The NY Times Editorial page reported on 5/27 that over the last five years, more than half have of the city's principals have left their jobs. According to the Times, "A city system that once viewed educators with even 10 years' experience as too green to lead a school has grown increasingly dependent on young people — some still in their 20's — who have spent relatively little time in the school system." I imagine similar situations exist in most urban school districts. In desperate times, people do desperate things.
According to a story from today's Dallas Morning News, entrepreneur Randy "I Don't Know Anything About Education, But I Try to Hire People Who Are Respected" Best and former Secretary of Education Rod "The NEA Is a Terrorist Organization and Let Me Tell You About My Latest Educational Miracle" Paige and Reid "I've Never Met a College of Education I Didn't Want to Blow Up" Lyon have joined forces to form ACE, The American College of Education. Looks like our prayers for more qualified principals have been answered. ACE is starting off in Chicago. But you can bet your boots they're licking their chops to penetrate the nation's largest educational market in NYC. In desperate times, people do desperate things.

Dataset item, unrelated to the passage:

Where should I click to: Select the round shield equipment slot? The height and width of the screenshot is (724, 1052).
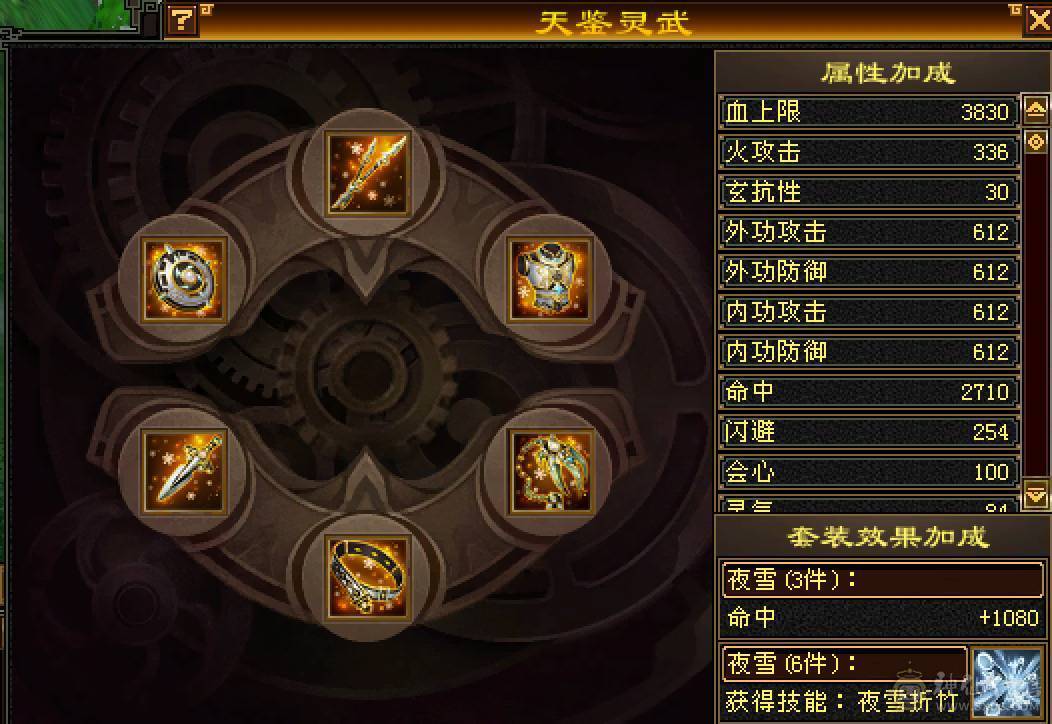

A big bear hug to Best, Paige, and Lyon for working a deal in Chicago that allows them to use public school classrooms for their for-profit venture. I love the smell of tax-payer financed public space going to private corporations. It smells like . . . profit margins. ACE expects to be generating $4.6 million in revenues annually by 2009. And it expects a profit margin of around 21 percent.
A big shout out to Lyon for upbraiding professors in colleges of education who teach things that do not synch with his . . . I mean the NRP's insistence that phonics-heavy instruction is the way to go. You can bet that none of the ACE employees will be so brazen as to question Lyon's roar.
Dr. Barbara Radner, director of the Center for Urban Education at DePaul University, which is a part-owner of ACE, said ACE's standardization is an interesting alternative to traditional academic freedom.
"Standardization is an interesting alternative to freedom." Orwell could not have said it better himself.
Yes, Reid. There is a knowable truth out there. And, gosh darn it, we're gonna teach it . . . whether they like it or not.